Under the baton of the Society’s Director of Music George Vass, with Richard Harvey providing organ accompaniment, the choir – slightly reduced in numbers on this occasion – launched energetically into the first of two anthems by Sir Edward Elgar.

These anthems were part of a particularly fertile period in the composer’s creative life preceding World War One.

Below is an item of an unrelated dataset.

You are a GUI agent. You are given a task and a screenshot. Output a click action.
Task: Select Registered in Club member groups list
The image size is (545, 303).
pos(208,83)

Give unto the Lord was written in 1914 for the Sons of the Clergy Festival in St Paul’s Cathedral and is Elgar’s response to the words of Psalm 29. The vitality and rhythmic clarity from the choir contrasted well with some lovely legato singing in the central section, and again in the final bars with the repeated words “...the Blessing of Peace” which made the perfect segue into the next item on the programme.

The Peace Mass was composed by one-time member of the King’s Singers Bob Chilcott initially for a children’s choral festival in 1998. Written for the upper voices of a choir, the work opens – and finishes – with an undulating theme sung in unison in the style of plain-song.

This provides the thematic material for the five movements of the piece which is based on the Ordinary of the Mass. The women of the choir introduced this theme with singing of a suitably clear and innocent quality which was maintained throughout the Kyrie.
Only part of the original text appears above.